Chapter 47 — Practical Exercises#

Companion sheet for Chapter 47 — Hash-Based Signatures. Six exercises building from a one-line verifier to a state-reuse forgery.

Click “Click to show” on any solution cell to reveal a fully commented reference implementation.

Exercise 47.E1 — ★ Lamport verification#

Goal. Fill in lamport_verify(pk, msg, sig) so it returns True iff the signature is valid.

Theory. §47.2 — Lamport one-time signatures.

import hashlib

def H(x): return hashlib.sha256(x).digest()
def bits(x):
    out = []
    for byte in x:
        for j in range(8):
            out.append((byte >> (7 - j)) & 1)
    return out


def lamport_verify(pk, msg, sig):
    '''pk[i] is a 2-element list [H(s_{i,0}), H(s_{i,1})]; sig[i] is the revealed s.'''
    # TODO: hash each sig[i] and check that it matches pk[i][h_i] where
    # h = bits(H(msg)).  Return True if EVERY position checks out.
    raise NotImplementedError('your turn')


# Self-test.
import os
sk = [[os.urandom(32), os.urandom(32)] for _ in range(256)]
pk = [[H(a), H(b)] for a, b in sk]
msg = b'hello world'
sig = [sk[i][b] for i, b in enumerate(bits(H(msg)))]
# assert lamport_verify(pk, msg, sig) is True
# assert lamport_verify(pk, b'hello WORLD', sig) is False
# print('E1 OK')

Hide code cell content

# Solution.
#
# Verification is symmetric to signing: we hash each revealed secret string and
# compare against the precomputed public commitment for the bit selected by
# the message hash.  All 256 positions must agree -- a single mismatch means
# the signature is invalid.

def lamport_verify(pk, msg, sig):
    h = bits(H(msg))
    return all(H(sig[i]) == pk[i][b] for i, b in enumerate(h))

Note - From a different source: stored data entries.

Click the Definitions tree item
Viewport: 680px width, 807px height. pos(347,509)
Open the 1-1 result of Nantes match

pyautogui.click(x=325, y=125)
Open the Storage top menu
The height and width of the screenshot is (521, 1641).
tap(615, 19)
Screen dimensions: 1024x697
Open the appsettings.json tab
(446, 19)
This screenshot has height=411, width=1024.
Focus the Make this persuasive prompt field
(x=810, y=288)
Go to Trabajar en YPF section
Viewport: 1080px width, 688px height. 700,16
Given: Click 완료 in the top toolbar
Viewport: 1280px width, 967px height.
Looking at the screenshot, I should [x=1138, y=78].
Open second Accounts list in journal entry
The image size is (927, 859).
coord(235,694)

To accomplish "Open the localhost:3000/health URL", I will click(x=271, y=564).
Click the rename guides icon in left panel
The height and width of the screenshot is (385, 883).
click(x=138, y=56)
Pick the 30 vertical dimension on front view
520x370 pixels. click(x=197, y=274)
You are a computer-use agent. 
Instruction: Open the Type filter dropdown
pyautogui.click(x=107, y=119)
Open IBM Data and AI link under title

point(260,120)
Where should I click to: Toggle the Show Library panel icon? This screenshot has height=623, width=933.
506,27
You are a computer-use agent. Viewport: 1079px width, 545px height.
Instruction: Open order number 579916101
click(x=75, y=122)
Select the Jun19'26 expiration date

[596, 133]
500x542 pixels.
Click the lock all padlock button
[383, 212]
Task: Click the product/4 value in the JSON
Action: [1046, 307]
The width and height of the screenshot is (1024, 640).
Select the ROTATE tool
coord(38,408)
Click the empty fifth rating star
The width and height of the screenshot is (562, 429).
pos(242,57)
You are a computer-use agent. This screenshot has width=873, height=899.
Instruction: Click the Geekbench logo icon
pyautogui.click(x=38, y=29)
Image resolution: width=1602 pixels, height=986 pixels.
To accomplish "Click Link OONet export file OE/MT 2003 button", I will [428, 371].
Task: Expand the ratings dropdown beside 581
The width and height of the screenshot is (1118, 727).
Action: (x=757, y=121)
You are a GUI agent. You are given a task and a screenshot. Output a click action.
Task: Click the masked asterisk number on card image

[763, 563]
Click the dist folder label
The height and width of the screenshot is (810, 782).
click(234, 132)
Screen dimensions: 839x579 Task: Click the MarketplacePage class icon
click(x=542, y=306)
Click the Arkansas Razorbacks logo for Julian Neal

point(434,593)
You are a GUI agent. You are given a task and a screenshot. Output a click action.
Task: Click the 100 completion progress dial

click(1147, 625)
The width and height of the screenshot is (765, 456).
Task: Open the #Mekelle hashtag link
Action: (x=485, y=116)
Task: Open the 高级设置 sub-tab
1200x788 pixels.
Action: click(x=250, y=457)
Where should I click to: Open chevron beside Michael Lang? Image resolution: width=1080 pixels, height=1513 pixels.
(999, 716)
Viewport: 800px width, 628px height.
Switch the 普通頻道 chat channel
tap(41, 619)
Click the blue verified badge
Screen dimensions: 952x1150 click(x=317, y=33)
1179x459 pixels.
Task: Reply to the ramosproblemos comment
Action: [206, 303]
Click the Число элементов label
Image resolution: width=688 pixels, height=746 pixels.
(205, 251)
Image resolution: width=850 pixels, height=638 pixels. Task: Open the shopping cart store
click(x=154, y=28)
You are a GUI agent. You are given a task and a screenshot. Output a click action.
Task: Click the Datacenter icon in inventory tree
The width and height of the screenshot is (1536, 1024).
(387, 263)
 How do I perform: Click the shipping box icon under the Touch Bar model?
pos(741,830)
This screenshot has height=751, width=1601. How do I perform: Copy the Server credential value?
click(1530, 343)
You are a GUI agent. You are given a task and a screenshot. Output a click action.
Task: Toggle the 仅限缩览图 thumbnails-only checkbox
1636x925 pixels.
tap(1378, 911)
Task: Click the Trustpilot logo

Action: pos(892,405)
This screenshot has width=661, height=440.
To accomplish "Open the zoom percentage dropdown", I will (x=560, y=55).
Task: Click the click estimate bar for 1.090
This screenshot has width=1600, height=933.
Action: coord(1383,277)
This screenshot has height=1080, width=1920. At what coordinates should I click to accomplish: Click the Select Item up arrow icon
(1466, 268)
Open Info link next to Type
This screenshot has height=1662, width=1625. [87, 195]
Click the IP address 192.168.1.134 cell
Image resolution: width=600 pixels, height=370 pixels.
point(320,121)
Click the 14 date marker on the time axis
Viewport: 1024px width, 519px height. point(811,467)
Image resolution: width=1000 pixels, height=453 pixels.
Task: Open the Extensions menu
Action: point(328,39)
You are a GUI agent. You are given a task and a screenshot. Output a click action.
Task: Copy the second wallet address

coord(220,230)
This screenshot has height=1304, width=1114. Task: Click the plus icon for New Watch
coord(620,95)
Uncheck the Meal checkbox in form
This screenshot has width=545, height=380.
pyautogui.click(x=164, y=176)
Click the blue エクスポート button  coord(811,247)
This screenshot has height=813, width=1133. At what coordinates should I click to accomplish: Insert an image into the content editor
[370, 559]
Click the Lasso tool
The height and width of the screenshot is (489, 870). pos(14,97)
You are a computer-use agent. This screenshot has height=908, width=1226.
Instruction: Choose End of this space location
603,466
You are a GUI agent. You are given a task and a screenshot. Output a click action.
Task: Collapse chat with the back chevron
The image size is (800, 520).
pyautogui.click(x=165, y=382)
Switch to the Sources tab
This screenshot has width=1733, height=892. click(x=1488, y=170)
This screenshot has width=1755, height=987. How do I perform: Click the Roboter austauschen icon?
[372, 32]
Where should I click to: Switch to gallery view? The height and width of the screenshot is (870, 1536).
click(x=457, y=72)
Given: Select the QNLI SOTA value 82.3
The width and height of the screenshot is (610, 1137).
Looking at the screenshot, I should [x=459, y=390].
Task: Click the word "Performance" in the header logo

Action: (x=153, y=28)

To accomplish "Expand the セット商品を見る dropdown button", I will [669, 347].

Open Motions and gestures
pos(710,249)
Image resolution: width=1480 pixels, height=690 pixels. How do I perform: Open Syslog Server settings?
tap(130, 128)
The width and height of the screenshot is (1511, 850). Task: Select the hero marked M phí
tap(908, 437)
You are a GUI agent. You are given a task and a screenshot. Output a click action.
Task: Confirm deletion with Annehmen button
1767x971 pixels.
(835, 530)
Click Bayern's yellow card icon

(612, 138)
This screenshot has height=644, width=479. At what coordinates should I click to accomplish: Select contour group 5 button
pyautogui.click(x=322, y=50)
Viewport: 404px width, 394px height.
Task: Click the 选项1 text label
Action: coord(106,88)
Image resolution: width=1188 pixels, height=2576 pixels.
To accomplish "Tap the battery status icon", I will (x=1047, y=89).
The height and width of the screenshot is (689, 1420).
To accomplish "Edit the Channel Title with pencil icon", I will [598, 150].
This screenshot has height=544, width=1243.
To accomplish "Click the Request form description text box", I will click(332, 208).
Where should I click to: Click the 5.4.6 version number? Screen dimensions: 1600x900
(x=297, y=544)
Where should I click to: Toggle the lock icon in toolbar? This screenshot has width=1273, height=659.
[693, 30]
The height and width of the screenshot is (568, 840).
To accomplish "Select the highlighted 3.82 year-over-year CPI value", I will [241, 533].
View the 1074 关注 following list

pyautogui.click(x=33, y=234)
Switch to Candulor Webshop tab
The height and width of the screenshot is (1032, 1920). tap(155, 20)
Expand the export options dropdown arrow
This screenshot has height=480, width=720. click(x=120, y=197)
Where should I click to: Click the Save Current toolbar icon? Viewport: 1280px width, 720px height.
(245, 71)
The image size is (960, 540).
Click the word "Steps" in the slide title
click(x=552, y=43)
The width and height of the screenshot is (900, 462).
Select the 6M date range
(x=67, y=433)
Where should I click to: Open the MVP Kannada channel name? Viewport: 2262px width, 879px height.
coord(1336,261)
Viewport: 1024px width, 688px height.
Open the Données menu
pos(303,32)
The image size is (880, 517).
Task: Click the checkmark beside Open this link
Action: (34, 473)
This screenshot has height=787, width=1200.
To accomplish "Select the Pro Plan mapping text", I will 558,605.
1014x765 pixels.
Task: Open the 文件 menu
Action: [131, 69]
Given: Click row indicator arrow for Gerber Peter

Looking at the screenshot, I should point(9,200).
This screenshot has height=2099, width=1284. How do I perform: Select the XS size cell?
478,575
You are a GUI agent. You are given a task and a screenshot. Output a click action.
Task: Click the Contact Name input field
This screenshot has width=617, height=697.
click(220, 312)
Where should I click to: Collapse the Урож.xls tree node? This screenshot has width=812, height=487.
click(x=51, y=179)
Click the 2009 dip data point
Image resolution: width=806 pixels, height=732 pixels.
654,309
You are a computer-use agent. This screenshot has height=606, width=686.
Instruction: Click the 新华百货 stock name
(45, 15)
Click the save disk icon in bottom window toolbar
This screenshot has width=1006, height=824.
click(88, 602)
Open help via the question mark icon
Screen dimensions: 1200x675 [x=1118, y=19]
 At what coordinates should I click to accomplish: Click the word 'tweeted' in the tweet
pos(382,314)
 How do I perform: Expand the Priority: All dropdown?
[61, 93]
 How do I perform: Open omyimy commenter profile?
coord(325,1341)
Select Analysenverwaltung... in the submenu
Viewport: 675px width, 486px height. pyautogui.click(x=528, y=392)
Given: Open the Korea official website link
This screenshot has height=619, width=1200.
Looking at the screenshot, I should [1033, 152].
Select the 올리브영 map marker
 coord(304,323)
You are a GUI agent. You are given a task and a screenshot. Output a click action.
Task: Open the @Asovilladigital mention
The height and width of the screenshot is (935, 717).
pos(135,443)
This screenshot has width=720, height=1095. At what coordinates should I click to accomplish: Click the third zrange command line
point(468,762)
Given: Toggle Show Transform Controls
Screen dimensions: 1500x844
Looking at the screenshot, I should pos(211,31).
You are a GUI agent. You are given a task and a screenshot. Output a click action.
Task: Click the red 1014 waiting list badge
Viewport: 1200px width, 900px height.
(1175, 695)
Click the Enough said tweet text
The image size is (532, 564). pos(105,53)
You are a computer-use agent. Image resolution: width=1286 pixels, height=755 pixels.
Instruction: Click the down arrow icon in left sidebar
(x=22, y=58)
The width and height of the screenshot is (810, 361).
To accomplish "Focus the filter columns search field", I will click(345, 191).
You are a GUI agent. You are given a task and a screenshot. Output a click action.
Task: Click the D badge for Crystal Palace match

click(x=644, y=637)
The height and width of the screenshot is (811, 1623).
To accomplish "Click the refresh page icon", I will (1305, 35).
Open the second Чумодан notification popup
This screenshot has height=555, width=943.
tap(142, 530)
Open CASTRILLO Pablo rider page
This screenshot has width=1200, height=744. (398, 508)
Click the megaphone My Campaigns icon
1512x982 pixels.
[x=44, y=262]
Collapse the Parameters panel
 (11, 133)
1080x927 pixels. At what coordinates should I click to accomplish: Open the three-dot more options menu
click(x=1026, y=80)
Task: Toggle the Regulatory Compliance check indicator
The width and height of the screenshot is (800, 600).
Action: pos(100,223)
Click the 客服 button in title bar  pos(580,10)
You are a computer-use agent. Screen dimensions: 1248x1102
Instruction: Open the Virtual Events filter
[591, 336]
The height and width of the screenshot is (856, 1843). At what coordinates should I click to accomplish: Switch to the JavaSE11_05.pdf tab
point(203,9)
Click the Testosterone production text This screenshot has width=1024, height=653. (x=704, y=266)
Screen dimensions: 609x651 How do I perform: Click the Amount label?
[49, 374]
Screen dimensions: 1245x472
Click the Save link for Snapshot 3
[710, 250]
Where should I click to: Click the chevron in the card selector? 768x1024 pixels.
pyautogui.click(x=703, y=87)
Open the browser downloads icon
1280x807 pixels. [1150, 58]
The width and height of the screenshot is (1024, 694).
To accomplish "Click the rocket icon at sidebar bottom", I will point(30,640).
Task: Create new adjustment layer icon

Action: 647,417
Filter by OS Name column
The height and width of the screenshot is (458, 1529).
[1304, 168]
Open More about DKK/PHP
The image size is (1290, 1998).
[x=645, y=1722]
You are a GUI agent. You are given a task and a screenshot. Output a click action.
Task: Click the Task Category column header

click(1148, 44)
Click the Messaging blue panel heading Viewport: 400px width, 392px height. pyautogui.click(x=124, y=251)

assert lamport_verify(pk, msg, sig) is True
assert lamport_verify(pk, b'hello WORLD', sig) is False
print('E1 OK')
E1 OK

Exercise 47.E2 — ★★ Build a Merkle authentication path#

Goal. Given the level-by-level hashes of a binary Merkle tree levels[0] = leaves, levels[1] = parents, ..., levels[-1] = [root], write auth_path(levels, j) returning the \(h\) sibling hashes from leaf \(j\) up to the root.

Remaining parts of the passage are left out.